Deeper insights into combinations of immune checkpoint inhibitors with other drug classes

Pooled data on chemo-IO vs. IO in PD-L1 ≥ 50 %

Various regimens consisting of anti-PD-(L)1 antibodies with or without chemotherapy have been approved for the first-line treatment of patients with advanced NSCLC that does not harbor genomic alterations. The analysis reported at ASCO 2022 by Akinboro et al. used pooled data from 12 pivotal studies to compare overall survival (OS) obtained with chemoimmunotherapy (n = 455) vs. immunotherapy (n = 1,298) in patients with ALK– and EGFR-negative tumors that showed ≥ 50 % PD-L1 expression [1]. Six randomized controlled trials each had evaluated chemoimmunotherapy and immunotherapy alone. All comparator regimens consisted of platinum-based chemotherapy.

Despite a slight numerical advantage favoring chemoimmunotherapy, the data did not suggest an OS difference compared to the immunotherapy-only treatment. Median OS was 25.0 vs. 20.9 months, which translated into a 18 % risk reduction (HR, 0.82). The Kaplan-Meier estimation suggested a marginal separation of the curves within the first 18 months. For progression-free survival (PFS), the exploratory analysis revealed superiority of chemoimmunotherapy, with a median of 9.6 vs. 7.1 months (HR, 0.69). Here, the Kaplan-Meier curves separated clearly within the first year of treatment, which might represent a potentially greater cytoreductive effect; this warrants further exploration. Also, the overall response rates (ORRs) were higher with the combined approach (61 % vs. 43 %; OR, 1.2). According to the subgroup analyses, however, patients aged ≥ 75 years appeared to derive greater benefit from immunotherapy alone with respect to both OS and PFS.

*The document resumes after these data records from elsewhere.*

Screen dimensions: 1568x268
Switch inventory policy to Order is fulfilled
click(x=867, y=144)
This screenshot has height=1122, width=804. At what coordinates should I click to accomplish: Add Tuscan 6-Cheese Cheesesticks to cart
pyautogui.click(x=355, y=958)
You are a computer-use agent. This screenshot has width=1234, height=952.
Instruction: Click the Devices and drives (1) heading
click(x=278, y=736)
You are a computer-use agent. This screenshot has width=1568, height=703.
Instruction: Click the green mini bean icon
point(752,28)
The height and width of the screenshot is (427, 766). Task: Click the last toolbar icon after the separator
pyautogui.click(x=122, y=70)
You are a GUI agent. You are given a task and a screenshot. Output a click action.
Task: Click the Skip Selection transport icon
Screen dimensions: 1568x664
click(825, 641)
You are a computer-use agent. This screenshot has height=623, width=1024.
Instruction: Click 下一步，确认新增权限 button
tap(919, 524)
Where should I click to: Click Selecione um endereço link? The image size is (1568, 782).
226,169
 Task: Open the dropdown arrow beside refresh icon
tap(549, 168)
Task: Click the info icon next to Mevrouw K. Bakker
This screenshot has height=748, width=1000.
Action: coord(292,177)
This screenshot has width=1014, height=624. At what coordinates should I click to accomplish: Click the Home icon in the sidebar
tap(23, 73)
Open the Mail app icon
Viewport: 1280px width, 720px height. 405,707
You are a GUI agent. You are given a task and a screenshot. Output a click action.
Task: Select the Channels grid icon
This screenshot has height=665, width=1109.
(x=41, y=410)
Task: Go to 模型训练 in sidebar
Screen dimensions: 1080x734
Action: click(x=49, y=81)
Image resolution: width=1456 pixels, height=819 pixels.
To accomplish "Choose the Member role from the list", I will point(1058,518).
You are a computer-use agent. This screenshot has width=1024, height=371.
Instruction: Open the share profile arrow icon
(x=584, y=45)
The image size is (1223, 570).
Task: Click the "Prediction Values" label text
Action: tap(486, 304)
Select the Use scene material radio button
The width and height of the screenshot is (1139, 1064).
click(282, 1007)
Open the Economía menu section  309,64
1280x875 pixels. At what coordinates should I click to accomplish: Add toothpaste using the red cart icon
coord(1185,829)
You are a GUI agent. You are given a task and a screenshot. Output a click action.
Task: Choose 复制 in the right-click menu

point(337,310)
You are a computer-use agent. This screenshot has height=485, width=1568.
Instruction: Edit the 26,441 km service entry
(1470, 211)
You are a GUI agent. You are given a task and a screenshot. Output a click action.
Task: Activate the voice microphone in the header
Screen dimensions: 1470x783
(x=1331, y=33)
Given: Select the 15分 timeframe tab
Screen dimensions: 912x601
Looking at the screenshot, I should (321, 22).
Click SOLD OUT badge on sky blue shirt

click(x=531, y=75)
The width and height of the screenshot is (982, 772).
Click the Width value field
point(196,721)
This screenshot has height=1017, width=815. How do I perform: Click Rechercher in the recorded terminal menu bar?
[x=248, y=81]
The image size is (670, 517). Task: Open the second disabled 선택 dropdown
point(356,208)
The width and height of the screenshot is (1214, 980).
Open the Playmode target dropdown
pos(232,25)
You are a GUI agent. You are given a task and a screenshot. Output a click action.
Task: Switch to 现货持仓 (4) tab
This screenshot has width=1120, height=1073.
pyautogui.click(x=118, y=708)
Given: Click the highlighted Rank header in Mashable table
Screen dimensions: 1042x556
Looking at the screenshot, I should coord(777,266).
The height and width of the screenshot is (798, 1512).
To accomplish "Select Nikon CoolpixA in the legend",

As the authors pointed out, limitations arise from the retrospective and exploratory nature of the analyses, and the results are only hypothesis-generating. No factors were examined that might explain the lack of concordance between the OS results on one hand and the PFS/ORR findings on the other. Also, potential heterogeneity across the trials including differences in PD-L1 assays need to be taken into account. Nevertheless, these findings emphasize the importance of shared decision making in selecting a therapeutic approach.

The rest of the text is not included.